Editorial: New Mexicans need proposed retirement savings plan - Albuquerque Journal

Editorial: New Mexicans need proposed retirement savings plan

Today’s job prospectors want to know about benefits such as health insurance premiums and deductibles, maternity and paternity leave, vacation accrual and comp time. Living paycheck to paycheck focuses your attention on covering monthly bills rather than setting some aside for a nest egg.

And so, is it any surprise just 56% of N.M. workers age 50 or older have any retirement savings at all – and only 27% of them have stashed away $10,000 or more?
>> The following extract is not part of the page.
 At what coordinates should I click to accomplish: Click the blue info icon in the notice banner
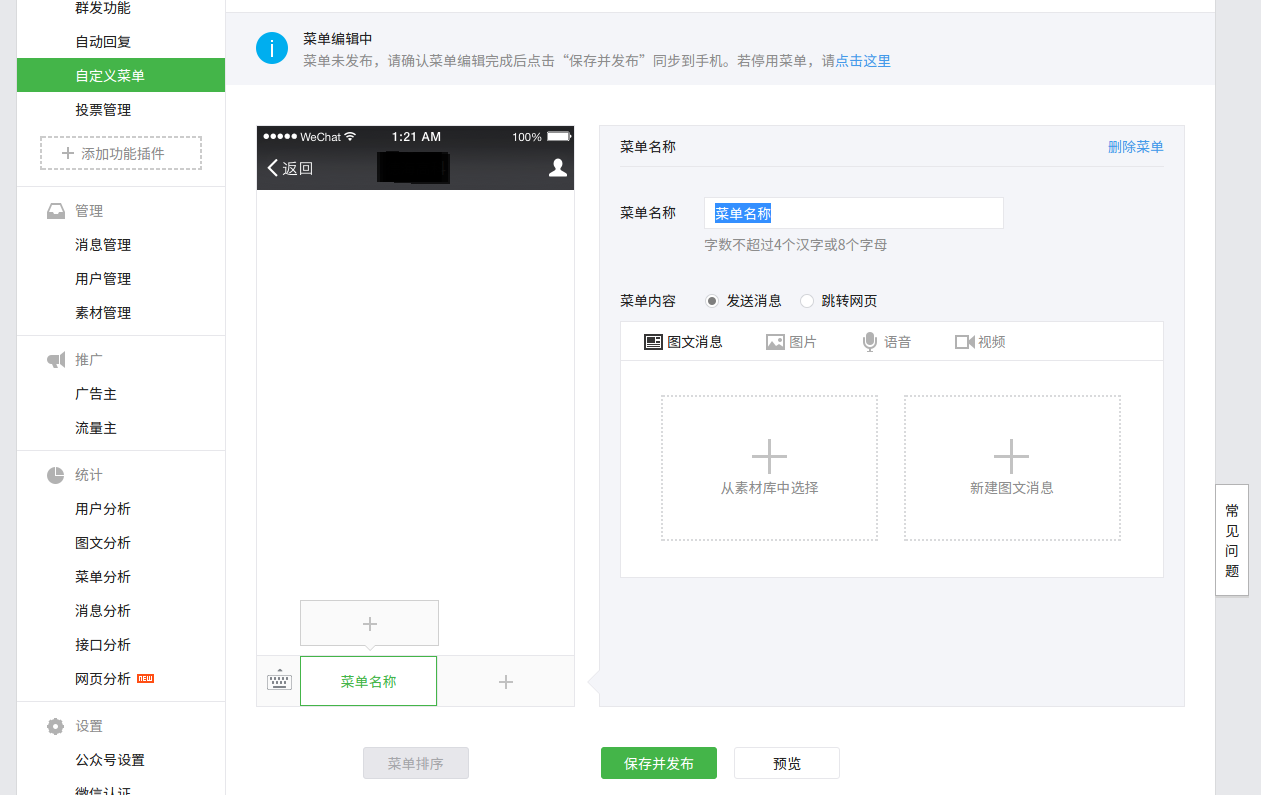[x=271, y=47]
That’s likely in great part because 62% of New Mexico’s private-sector employees, about 336,000 workers, have zero, zip, nada access to a retirement savings plan through their employers, according to AARP. That lack of savings makes retirement a hard place in New Mexico, considering the average Social Security benefit in our state is just $13,900 a year, less than half of the $28,000 the U.S. Bureau of Labor Statistics says is needed for food, housing and health care.

If our retirees only knew then what they know now and had had an avenue to save a bit every paycheck.

House Bill 44, the New Mexico Work and Save Act, sets up a web-based method for future New Mexican retirees to help themselves. It creates voluntary state-sponsored Individual Retirement Accounts, similar to Roth IRAs, in which self-employed and private-sector employees could have payroll deductions placed into retirement savings plans. The cost would be minimal, as New Mexico would be able to join forces with any of the 10 states that already have adopted a similar setup, and modest fees capped at 1% are to ensure the system is self-sustaining within five years.

It’s not mandatory – businesses choose to participate, as do employees, who can determine how much to contribute from each paycheck, up to $5,000 a year. And we all know saving is easier if you don’t see that $5, $10, etc. in your paycheck; you don’t miss it. And as it accumulates in that retirement account, earning compound interest, the prospect of having to make ends meet on $13,900 a year becomes less likely.

The bipartisan bill cruised through the House by a 62-1 vote and is now in the Senate with just a week left in the session. HB 44 is a much-needed effort at preventing another generation of retirees from falling into poverty. The Senate should pass this bill and get it to the governor so more New Mexicans have the option to build their nest eggs through payroll deductions.